# Radiant Red Poodles



## MMM18 (Sep 29, 2020)

Has anyone heard of Radiant Red Poodles? Any feedback?


----------



## MMM18 (Sep 29, 2020)

This is their website: Radiant Red Poodles - AKC Toy Poodles - Red, Black, Apricot Puppies


----------



## For Want of Poodle (Feb 25, 2019)

I see no info on health testing, and no info on their actual championships or registered names.


----------



## Dechi (Aug 22, 2015)

Their dogs aren’t bad looking at all. I would make a list of all important questions, including health testing, and give them a call. There are lots of threads on this forum about what to look for in a breeder to help you make your list.


----------



## Ava. (Oct 21, 2020)

1. I see no health testing listed on site, or reg. names so I can skim through OFA
2. I see no photos of dogs participating in sports,or shows. no titles on the dogs (could be, but how would I know if the reg. name isn't listed?)
3. They ship dogs, which isn't a good idea. 
4. "Tiny toy"? sounds like a byb term.

probably more but I got bored skimming the website, lol.


----------



## PeggyTheParti (Sep 5, 2019)

Ava. said:


> They ship dogs, which isn't a good idea.


Their “shipping” button is a little misleading. It takes you to a page with a variety of options that all sound okay to me: Flight nanny, fly to pick up, drive to pick up, or ground transport (which I assume means someone driving the puppy to you).

I don’t think any of these are inherently problematic.


----------



## Raindrops (Mar 24, 2019)

Tiny toy isn't a byb term... teacup is but tiny toy is more of a correct term. I agree with others that the dogs look pretty good but I have a lot of questions I'd ask. I don't like that they charge based on size and color though. Also they say they breed miniatures but have no miniature dogs. So maybe they mean they produce oversize toys. Bit odd.


----------



## Rose n Poos (Sep 22, 2017)

I found a bit of additional info on Voofla:

"Radiant Red Poodles _specializing in show quality_ and excellent _pet quality _healthy mahogany, red toy poodles and miniature poodles and occasional black poodles."

"It is my passion over the years to raise my poodles in a total home environment to achieve happy, healthy, delightful and intelligent puppies and adults. My poodles are considered important family members and an extension of our family.

We breed for mahogany red poodle puppies, red poodle puppies, black poodle puppies and occasional apricot poodle puppies in miniature poodle, tiny toy poodle, and toy poodle sizes. Therefore, *prices vary according to size, color and conformation.*

Please feel free to contact us for additional information or to be put on our waiting list for one of our phenominal puppies."

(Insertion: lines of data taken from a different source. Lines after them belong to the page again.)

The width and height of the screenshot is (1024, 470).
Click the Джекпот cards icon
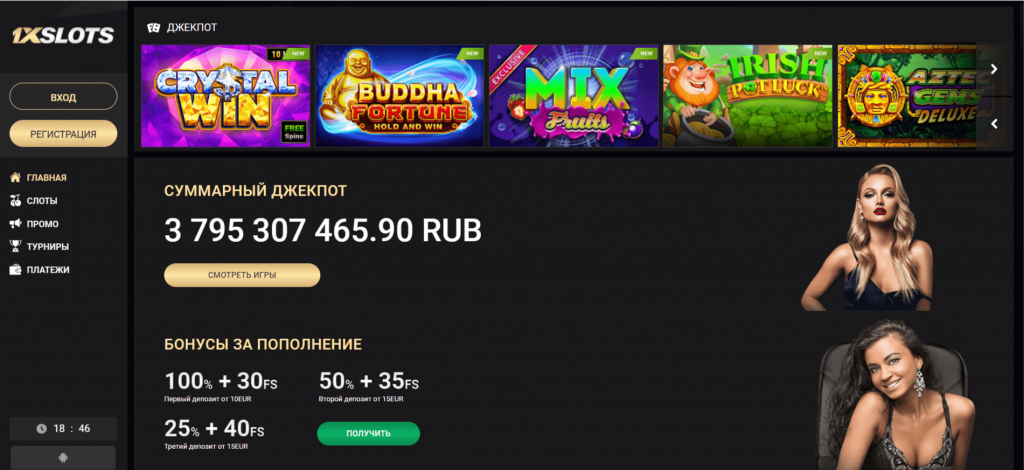(x=153, y=27)
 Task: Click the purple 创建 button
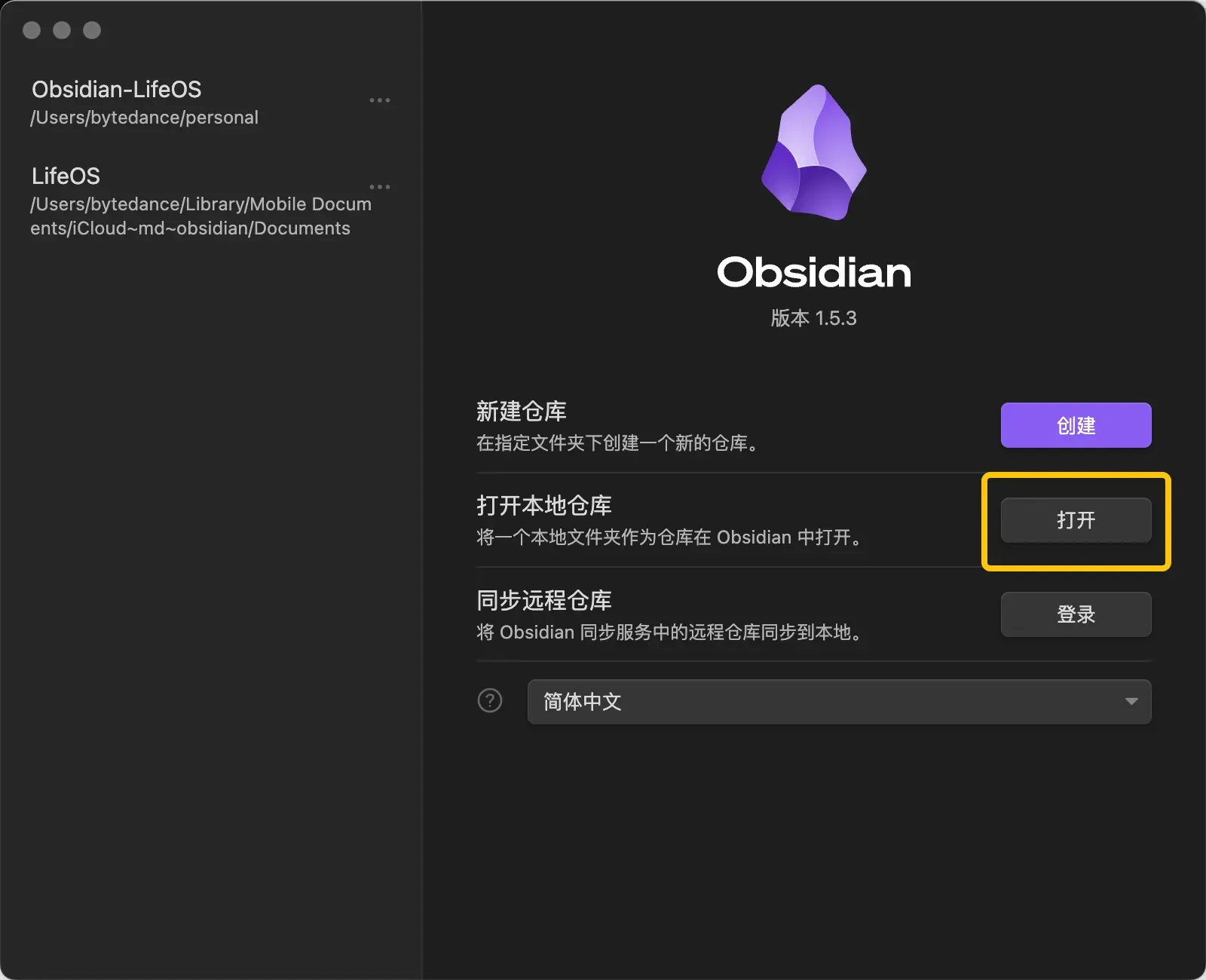pos(1076,425)
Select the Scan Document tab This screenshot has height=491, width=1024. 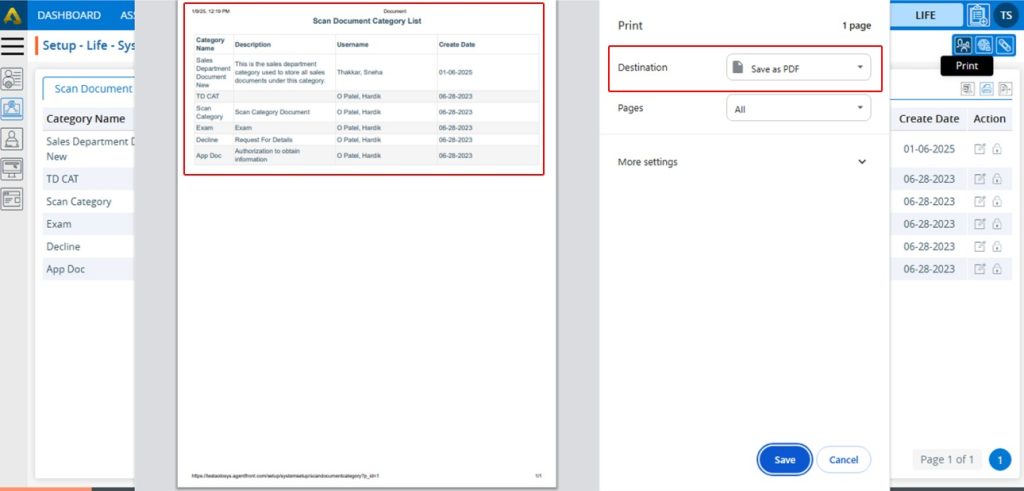tap(92, 89)
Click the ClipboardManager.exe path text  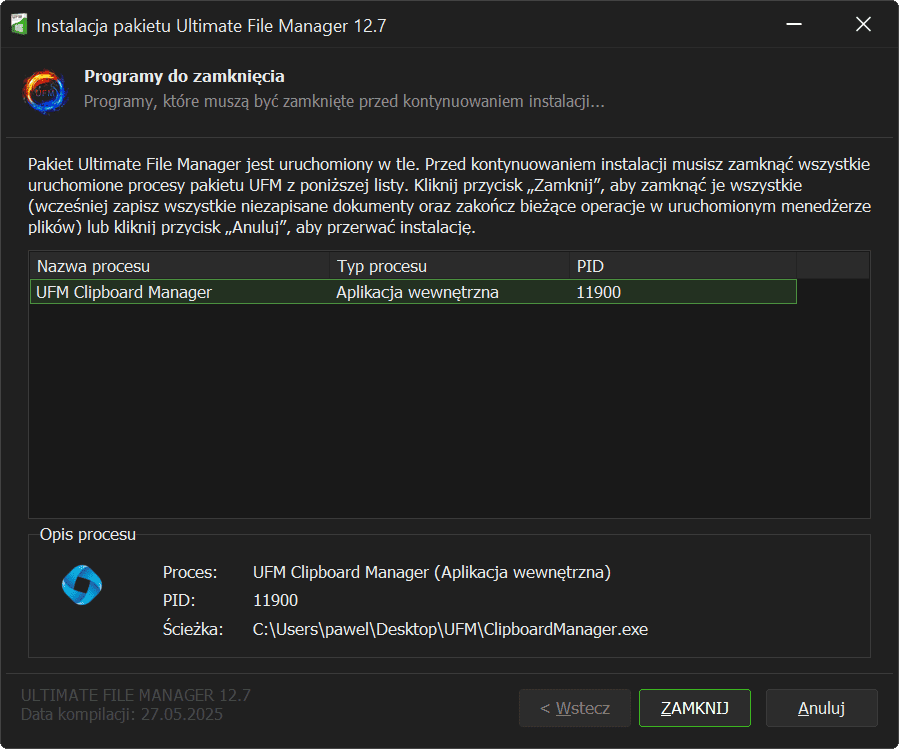tap(451, 629)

Their website gives almost no helpful info such as any actual health testing or links to OFA, no registered names of their own poodles to be looked up on the AKC or OFA look up (the kennel name doesn't come up on OFA and no hits linking to PawPrints lab), and they are pricing by what the market will bear in size and color.

They write about shipping and make it sound like the new family could drive to the kennel to pick up a puppy, but they don't make it clear that there can be a face to face at their home.

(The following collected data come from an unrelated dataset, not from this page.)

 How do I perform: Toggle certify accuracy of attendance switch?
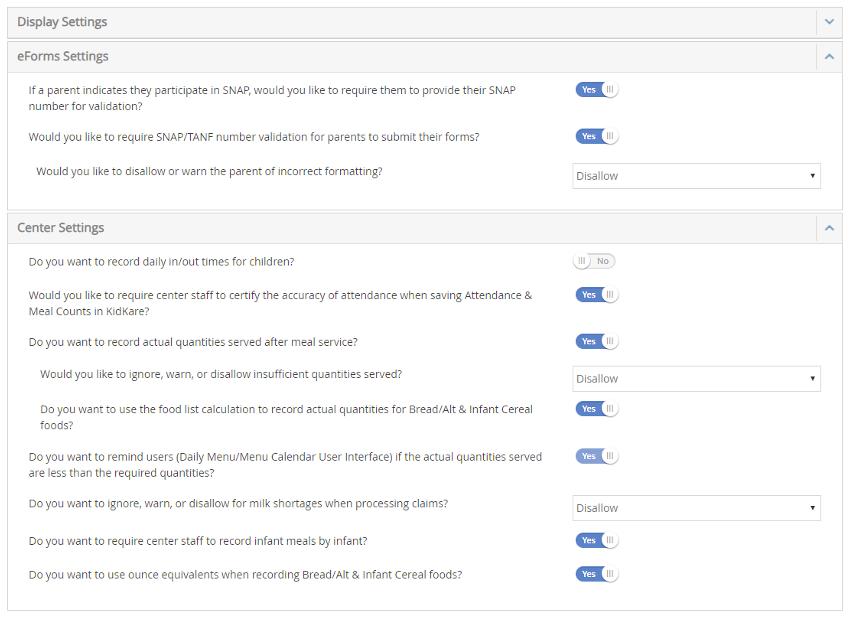click(x=597, y=295)
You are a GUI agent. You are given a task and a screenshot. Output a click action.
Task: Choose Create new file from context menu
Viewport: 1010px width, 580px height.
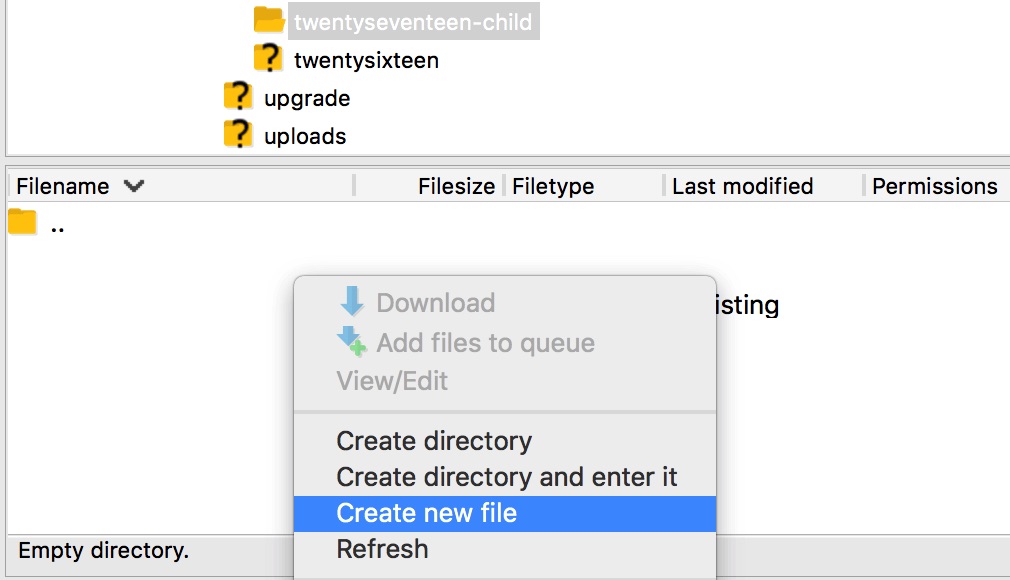(x=428, y=512)
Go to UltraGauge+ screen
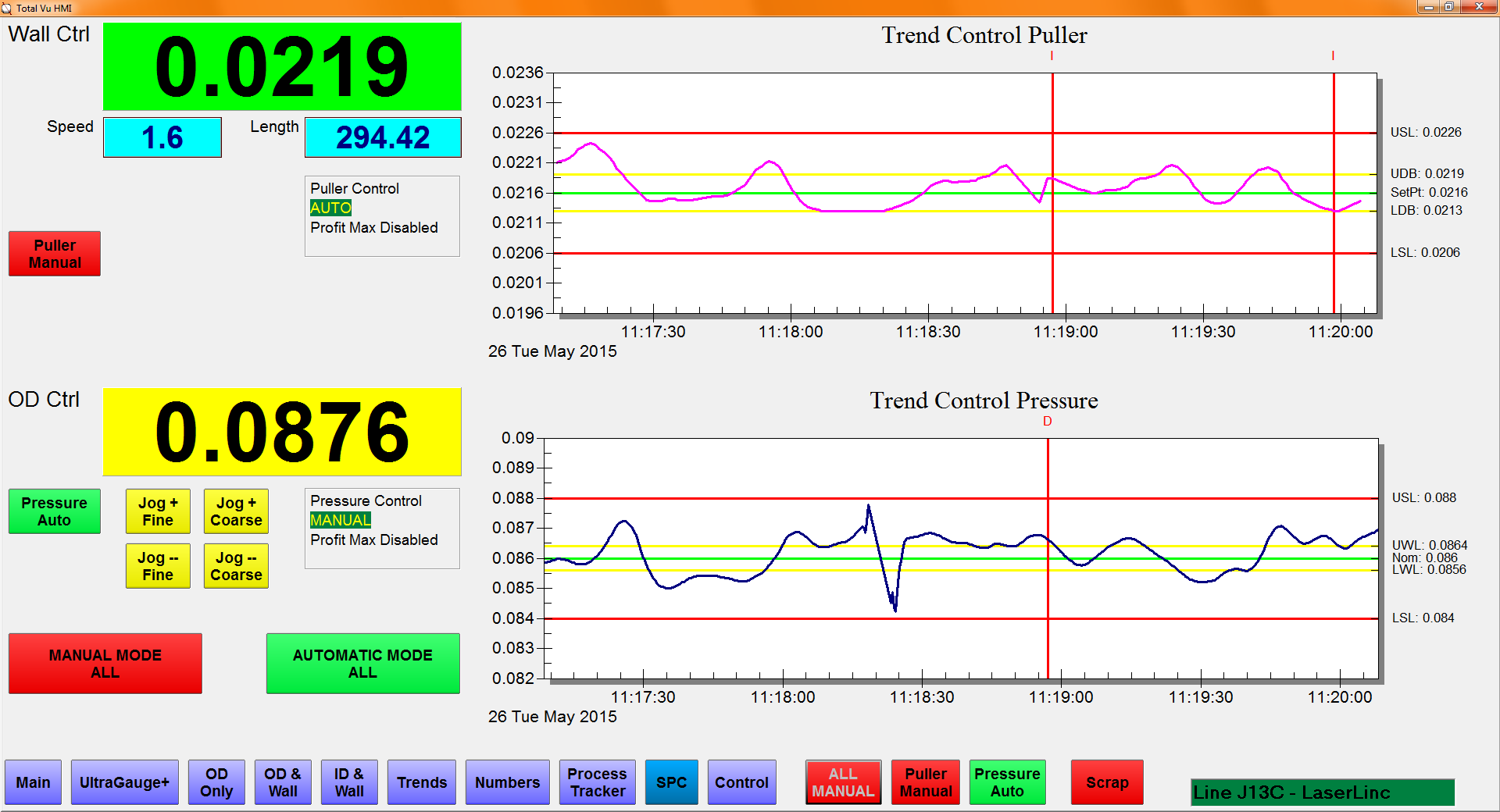 124,782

They don't mention a health warranty, any value of which would be completely dependent of the proper health testing and acceptable results of the dam and sire.

They write that they are specializing in "show quality" puppies as well as "pet quality". How can they know they have _show quality_ pups if they don't show their own sires and dams? Past lineage goes only so far.

I'd have a _lot_ of questions for them before I'd consider a pup from them, probably enough questions that If looking for myself, I'd move on.


ETA

AKC lookup using kennel name gives these results. This makes the OFA search by reg name or number possible, assuming these are their poodles (most likely are). Having a match of even one on the website would help confirm that. **got one with Spree and probably Summer and Butter. (still no hits on OFA under the reg names)

Your search returned 16 dogs. Click on the registration number to display additional dog information.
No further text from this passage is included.